In [0]:
%sh
rm -r /dbfs/hyperopt_lab
mkdir /dbfs/hyperopt_lab
wget -O /dbfs/hyperopt_lab/penguins.csv https://raw.githubusercontent.com/MicrosoftLearning/mslearn-databricks/main/data/penguins.csv

rm: cannot remove '/dbfs/hyperopt_lab': No such file or directory
--2025-01-23 14:33:01--  https://raw.githubusercontent.com/MicrosoftLearning/mslearn-databricks/main/data/penguins.csv
Resolving raw.githubusercontent.com (raw.githubusercontent.com)... 185.199.109.133, 185.199.110.133, 185.199.111.133, ...
Connecting to raw.githubusercontent.com (raw.githubusercontent.com)|185.199.109.133|:443... connected.
HTTP request sent, awaiting response... 200 OK
Length: 9533 (9.3K) [text/plain]
Saving to: ‘/dbfs/hyperopt_lab/penguins.csv’

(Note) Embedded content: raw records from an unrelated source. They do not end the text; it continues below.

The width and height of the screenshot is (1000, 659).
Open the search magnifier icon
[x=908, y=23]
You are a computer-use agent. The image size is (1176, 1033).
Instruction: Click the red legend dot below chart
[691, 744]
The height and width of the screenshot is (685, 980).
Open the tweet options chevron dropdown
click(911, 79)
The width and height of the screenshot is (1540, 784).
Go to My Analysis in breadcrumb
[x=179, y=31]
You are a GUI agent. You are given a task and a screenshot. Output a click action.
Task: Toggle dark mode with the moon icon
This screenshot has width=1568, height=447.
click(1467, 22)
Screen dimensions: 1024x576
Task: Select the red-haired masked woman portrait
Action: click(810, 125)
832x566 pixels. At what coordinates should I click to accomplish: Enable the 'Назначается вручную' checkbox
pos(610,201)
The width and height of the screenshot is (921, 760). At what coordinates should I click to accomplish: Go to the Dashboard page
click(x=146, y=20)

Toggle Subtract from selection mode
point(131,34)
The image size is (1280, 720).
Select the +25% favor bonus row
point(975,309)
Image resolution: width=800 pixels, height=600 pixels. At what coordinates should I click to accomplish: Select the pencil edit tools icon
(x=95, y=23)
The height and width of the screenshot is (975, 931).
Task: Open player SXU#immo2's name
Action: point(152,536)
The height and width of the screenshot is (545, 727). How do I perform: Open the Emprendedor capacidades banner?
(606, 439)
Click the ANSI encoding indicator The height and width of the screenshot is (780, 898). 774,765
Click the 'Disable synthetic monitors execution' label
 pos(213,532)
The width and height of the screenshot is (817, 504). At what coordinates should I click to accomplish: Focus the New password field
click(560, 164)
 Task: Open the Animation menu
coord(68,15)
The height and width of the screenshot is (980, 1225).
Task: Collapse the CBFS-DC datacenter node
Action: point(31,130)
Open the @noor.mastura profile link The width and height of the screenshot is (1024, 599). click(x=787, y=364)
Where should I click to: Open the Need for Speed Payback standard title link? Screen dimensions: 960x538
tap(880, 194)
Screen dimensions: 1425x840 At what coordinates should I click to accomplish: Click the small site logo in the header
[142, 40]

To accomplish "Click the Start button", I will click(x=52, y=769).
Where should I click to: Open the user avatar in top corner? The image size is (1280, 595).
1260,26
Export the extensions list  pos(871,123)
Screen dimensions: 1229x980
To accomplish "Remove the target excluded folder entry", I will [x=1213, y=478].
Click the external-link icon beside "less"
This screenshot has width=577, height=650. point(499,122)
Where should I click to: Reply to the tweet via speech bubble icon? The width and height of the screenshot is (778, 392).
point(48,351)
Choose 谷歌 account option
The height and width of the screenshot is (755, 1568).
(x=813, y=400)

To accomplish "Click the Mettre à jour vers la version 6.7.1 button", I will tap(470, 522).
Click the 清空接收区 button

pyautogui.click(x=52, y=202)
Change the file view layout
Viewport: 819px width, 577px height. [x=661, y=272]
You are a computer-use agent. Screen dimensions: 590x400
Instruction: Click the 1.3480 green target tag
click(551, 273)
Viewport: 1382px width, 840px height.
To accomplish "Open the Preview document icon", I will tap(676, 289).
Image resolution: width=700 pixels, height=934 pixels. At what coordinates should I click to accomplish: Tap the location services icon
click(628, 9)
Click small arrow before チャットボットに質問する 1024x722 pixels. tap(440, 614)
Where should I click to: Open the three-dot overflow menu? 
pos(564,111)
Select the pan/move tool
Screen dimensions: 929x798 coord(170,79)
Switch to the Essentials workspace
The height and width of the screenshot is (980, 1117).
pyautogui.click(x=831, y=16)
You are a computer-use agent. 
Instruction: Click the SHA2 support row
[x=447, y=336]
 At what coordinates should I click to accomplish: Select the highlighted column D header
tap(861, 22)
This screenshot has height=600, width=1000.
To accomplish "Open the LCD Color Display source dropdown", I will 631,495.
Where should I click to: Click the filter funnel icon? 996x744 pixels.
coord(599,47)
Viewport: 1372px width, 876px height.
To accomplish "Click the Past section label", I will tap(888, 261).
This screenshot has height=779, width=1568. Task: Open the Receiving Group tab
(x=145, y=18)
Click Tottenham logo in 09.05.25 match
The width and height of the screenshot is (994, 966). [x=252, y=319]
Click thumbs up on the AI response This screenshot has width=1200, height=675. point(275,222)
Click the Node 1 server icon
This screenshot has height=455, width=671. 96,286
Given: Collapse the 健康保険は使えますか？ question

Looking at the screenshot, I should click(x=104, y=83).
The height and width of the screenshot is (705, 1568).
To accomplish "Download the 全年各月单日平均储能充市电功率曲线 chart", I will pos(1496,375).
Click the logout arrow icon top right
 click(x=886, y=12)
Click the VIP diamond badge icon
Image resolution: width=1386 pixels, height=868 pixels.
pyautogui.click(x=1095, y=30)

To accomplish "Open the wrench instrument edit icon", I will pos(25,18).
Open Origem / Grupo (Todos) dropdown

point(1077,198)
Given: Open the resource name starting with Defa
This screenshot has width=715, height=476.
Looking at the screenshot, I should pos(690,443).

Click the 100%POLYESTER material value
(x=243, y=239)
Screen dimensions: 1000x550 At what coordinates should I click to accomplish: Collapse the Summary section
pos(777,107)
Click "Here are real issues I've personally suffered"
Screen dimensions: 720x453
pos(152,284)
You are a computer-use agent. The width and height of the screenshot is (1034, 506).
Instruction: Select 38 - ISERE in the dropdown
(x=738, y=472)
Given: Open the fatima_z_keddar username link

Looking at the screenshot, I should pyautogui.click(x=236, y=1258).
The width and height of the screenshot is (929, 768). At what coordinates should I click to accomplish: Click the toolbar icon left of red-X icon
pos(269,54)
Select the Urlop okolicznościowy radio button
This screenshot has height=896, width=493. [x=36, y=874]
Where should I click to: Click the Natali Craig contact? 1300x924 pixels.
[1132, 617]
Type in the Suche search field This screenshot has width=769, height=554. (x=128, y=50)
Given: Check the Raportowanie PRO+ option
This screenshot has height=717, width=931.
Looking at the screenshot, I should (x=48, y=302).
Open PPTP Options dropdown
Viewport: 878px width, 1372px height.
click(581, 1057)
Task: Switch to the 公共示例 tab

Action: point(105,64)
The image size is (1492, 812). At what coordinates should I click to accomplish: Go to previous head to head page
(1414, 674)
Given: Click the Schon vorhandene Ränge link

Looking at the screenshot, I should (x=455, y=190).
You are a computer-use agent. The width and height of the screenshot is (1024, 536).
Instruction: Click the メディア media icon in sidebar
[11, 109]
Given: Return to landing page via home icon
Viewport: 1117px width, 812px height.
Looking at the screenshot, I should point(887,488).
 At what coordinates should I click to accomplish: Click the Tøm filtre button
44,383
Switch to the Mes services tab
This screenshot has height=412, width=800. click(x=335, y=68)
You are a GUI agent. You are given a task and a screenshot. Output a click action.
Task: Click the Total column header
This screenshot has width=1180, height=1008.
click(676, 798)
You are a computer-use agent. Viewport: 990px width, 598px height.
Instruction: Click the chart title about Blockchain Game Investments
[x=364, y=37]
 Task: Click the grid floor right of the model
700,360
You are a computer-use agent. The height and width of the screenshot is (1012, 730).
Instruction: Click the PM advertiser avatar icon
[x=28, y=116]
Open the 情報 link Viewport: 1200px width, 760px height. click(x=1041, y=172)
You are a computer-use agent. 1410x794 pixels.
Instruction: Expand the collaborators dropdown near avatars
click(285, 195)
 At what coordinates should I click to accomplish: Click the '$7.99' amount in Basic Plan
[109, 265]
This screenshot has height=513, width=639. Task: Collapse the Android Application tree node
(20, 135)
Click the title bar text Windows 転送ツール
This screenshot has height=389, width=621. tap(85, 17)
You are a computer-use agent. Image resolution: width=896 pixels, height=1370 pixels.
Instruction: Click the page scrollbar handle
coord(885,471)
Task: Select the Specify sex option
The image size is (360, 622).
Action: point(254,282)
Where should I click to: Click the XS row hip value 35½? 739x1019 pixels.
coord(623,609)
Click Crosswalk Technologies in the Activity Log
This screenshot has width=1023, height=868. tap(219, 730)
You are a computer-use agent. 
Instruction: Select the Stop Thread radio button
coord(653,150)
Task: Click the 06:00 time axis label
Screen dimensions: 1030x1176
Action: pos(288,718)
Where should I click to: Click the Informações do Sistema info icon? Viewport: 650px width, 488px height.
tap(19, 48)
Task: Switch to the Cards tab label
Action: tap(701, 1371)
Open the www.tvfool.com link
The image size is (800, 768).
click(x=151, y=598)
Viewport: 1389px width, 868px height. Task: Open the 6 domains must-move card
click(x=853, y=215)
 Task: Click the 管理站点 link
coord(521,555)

     0K .........                                             100%  523K=0.02s

2025-01-23 14:33:01 (523 KB/s) - ‘/dbfs/hyperopt_lab/penguins.csv’ saved [9533/9533]



In [0]:
from pyspark.sql.types import *
from pyspark.sql.functions import *
   
data = spark.read.format("csv").option("header", "true").load("/hyperopt_lab/penguins.csv")
data = data.dropna().select(col("Island").astype("string"),
                          col("CulmenLength").astype("float"),
                          col("CulmenDepth").astype("float"),
                          col("FlipperLength").astype("float"),
                          col("BodyMass").astype("float"),
                          col("Species").astype("int")
                          )
display(data.sample(0.2))
   
splits = data.randomSplit([0.7, 0.3])
train = splits[0]
test = splits[1]
print ("Training Rows:", train.count(), " Testing Rows:", test.count())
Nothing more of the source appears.